■ Aim of the task
Reproduce verbatim the passage of the tribute to Meir Wetzler between "Remembering Meir Wetzler, MD" and "most about him.", inclusive.

### Supplied text ###

Remembering Meir Wetzler, MD
Meir Wetzler, MD, wanted what was best for everyone — his patients, his family, and his colleagues. That’s what Linda Lutgen-Dunckley and Brandon Martens, both pathology resource technicians at Roswell Park, will remember most about him.
“He was really easygoing, easy to work for,” recalls Linda. “He always had a positive outlook. I think he’d say, ‘Why are you upset? Don’t cry for me.’ But it’s hard.”
Dr. Wetzler, 60, died Monday, Feb. 23, in a Denver, Colorado hospital a little more than two weeks after a devastating skiing accident. Chief of the Leukemia Section at Roswell Park, he was nationally prominent in his field and served on the Chronic Myelogenous Leukemia (CML) Treatment Committee of the National Comprehensive Cancer Network (NCCN), helping set the standard of care for CML patients.
Among those patients was Suzanne Carrow, who, at the time of her original diagnosis in 1999, was told she had five years to live. After she came to Roswell Park for a second opinion, Dr. Wetzler helped her enroll in a clinical trial of a promising new therapy, guiding her to successive trials whenever she relapsed. Today, 15 years since he took her under his wing, she has crossed off every goal on her 1999 bucket list, watching her daughter graduate from college, attending her son’s and daughter’s weddings, and welcoming her grandchildren into the world. “He has given me quality of life,” she said in a 2010 interview.

### Supplied records ###

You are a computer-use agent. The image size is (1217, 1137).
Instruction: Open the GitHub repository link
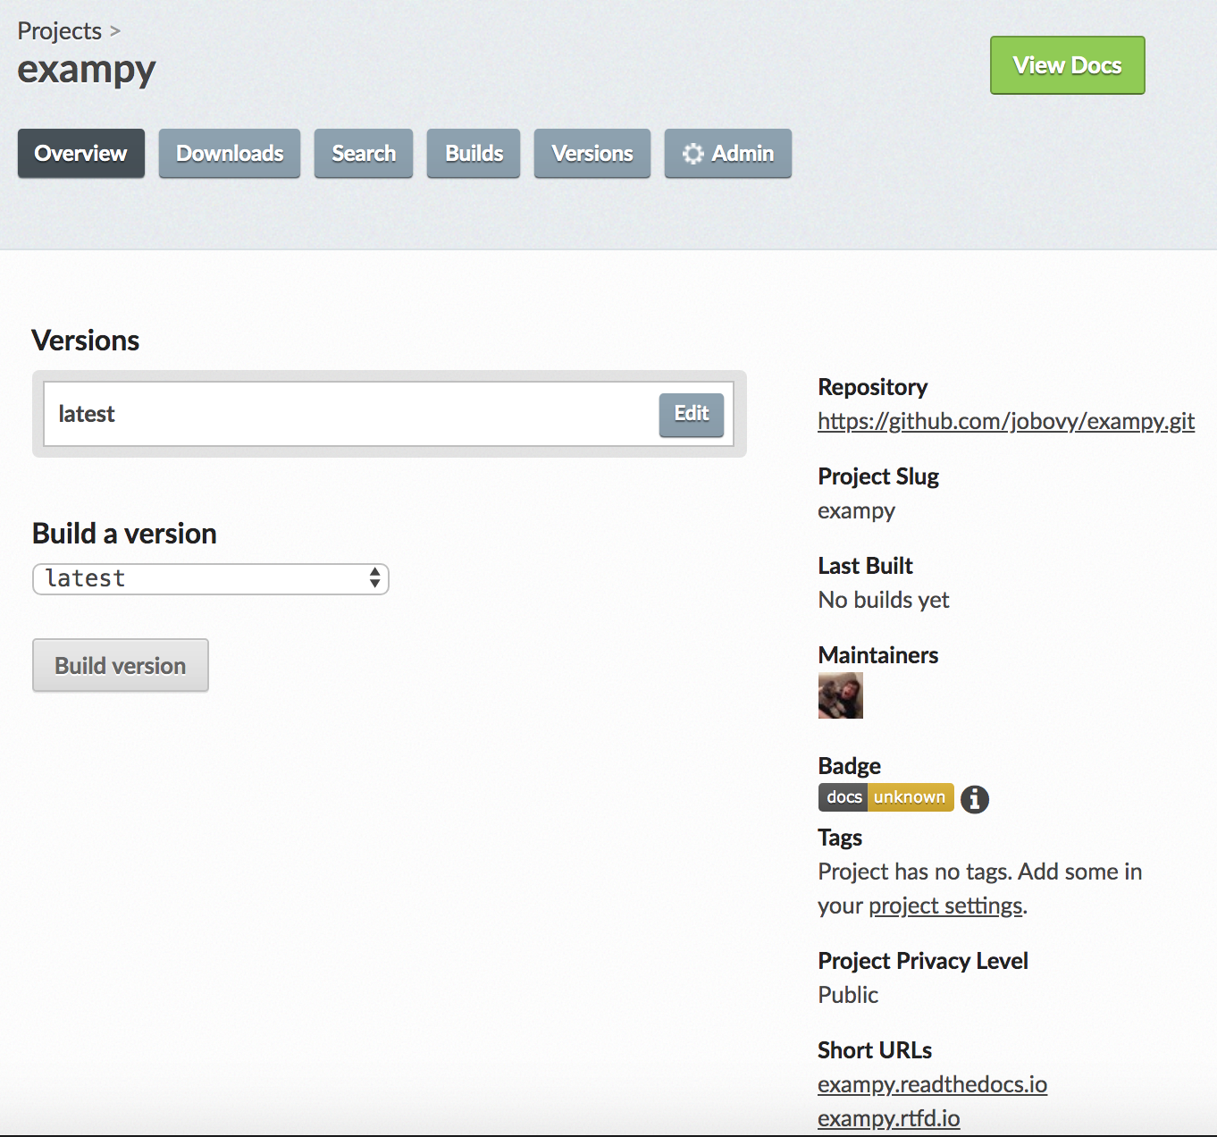click(1006, 421)
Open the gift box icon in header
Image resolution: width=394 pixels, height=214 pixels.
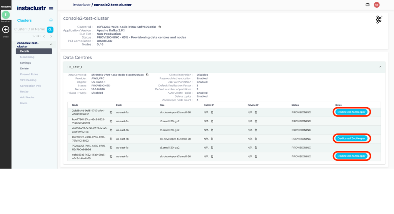point(367,5)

###

■ Worked solution
Remembering Meir Wetzler, MD
Meir Wetzler, MD, wanted what was best for everyone — his patients, his family, and his colleagues. That’s what Linda Lutgen-Dunckley and Brandon Martens, both pathology resource technicians at Roswell Park, will remember most about him.